___ Extracted text ___

The dopey march that accompanies Harold in the plains is based on a concept I had for the overworld theme in Stuck In The Past, which was based on Gon's theme from Hunter X Hunter. That song has big RPG energy but also feels goofy enough to match Harold's personality. The Pokémon style theme that made it into SITP came a lot easier and sounded better in 8-bit, however, and I finally got to repurpose the march for Show-Stopping Hero.

Right off the bat I wanted act 3 to have a notable soundtrack with a lot of emotion and mystique. I wanted something along the lines of Dave Malloy's Ghost Quartet at first, and I do think I kept the atmosphere I wanted in the lush melodies that accompany Marsha. Legitimately some of my favorite music I've ever written.

The normal battle theme, which I named Show-Stopping Showdown, is my favorite song in the game. Easily the most anime song I've ever written and one that powered me through the rest of the dev process. I’m serious, I had it blasting through the sound test built into MV as I evented. Funny how much it motivated me considering I wrote it near midnight in about an hour right after a blue screen took away at least half an hour of dev time. Fun fact, I was 24 when I started it and 25 when I finished! Took me long enough. The final boss theme was actually planned before I even had the stage play idea, but unfortunately, I got to it on the last day before the deadline and the chromaticism in Oldhar's motif meant the first third sounds muddled.

___ Recorded information ___

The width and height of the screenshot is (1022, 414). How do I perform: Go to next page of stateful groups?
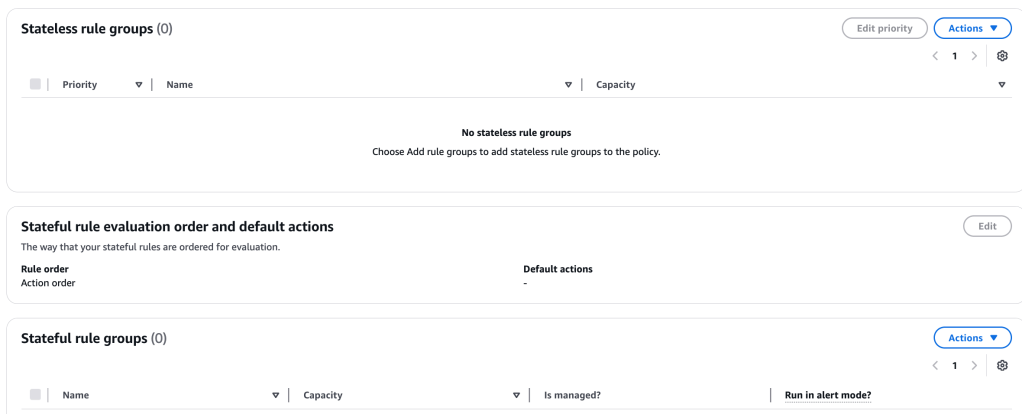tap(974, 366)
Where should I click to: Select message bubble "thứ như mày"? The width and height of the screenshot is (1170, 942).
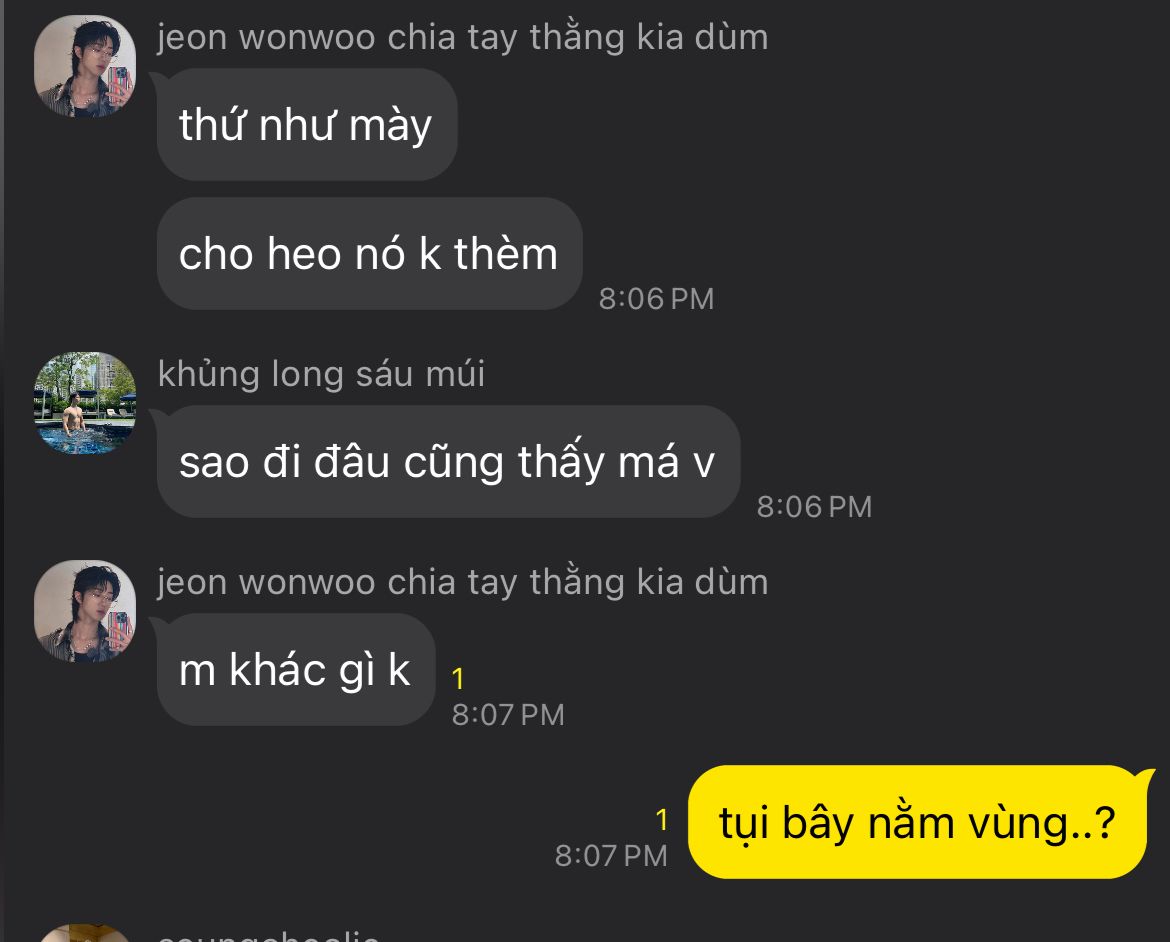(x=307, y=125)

___
___ Recorded information ___

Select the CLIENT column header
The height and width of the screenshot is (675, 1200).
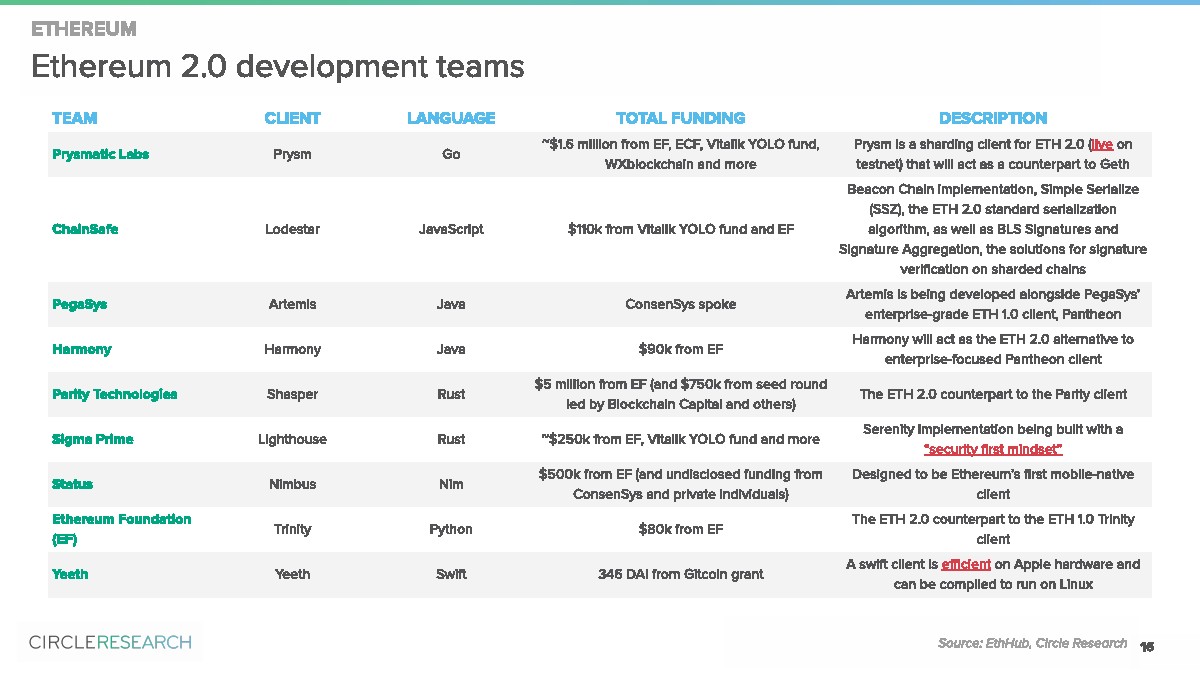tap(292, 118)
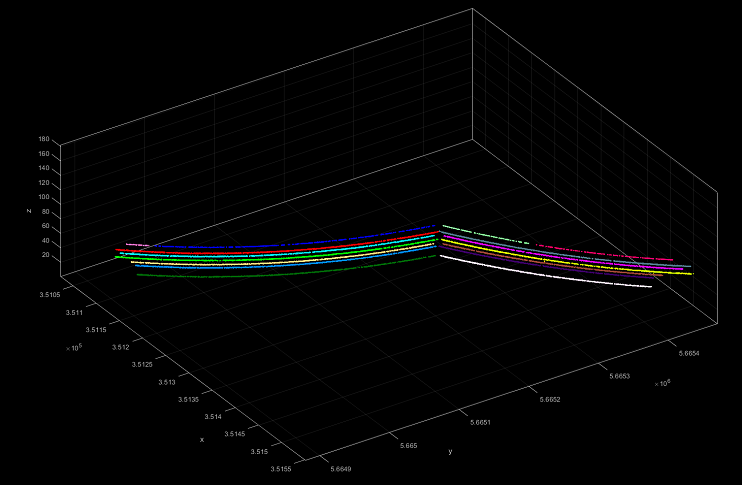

___

### Exercises to complete
A – For each statement, say yes or no based on the soundtrack notes, and quote the words that decide it.
(i) The normal battle theme was written in about an hour.
(ii) The final boss theme was planned after the stage play idea.
(iii) The Pokémon style theme sounded better in 8-bit.
B – Answer these from the soundtrack notes:
(i) Which character's theme from Hunter X Hunter inspired the march?
(ii) What was the first model in mind for the act 3 music?
(iii) What name was given to the normal battle theme?
C – Pull out the passage of the soundtrack notes from "The normal battle" to "third sounds muddled.", word for word.
The records have nothing to do with what's asked here.

### Solutions for each task
A –
(i) Yes: "I wrote it near midnight in about an hour"
(ii) No: "The final boss theme was actually planned before I even had the stage play idea"
(iii) Yes: "came a lot easier and sounded better in 8-bit"

B –
(i) Gon's theme
(ii) Dave Malloy's Ghost Quartet
(iii) Show-Stopping Showdown

C –
The normal battle theme, which I named Show-Stopping Showdown, is my favorite song in the game. Easily the most anime song I've ever written and one that powered me through the rest of the dev process. I’m serious, I had it blasting through the sound test built into MV as I evented. Funny how much it motivated me considering I wrote it near midnight in about an hour right after a blue screen took away at least half an hour of dev time. Fun fact, I was 24 when I started it and 25 when I finished! Took me long enough. The final boss theme was actually planned before I even had the stage play idea, but unfortunately, I got to it on the last day before the deadline and the chromaticism in Oldhar's motif meant the first third sounds muddled.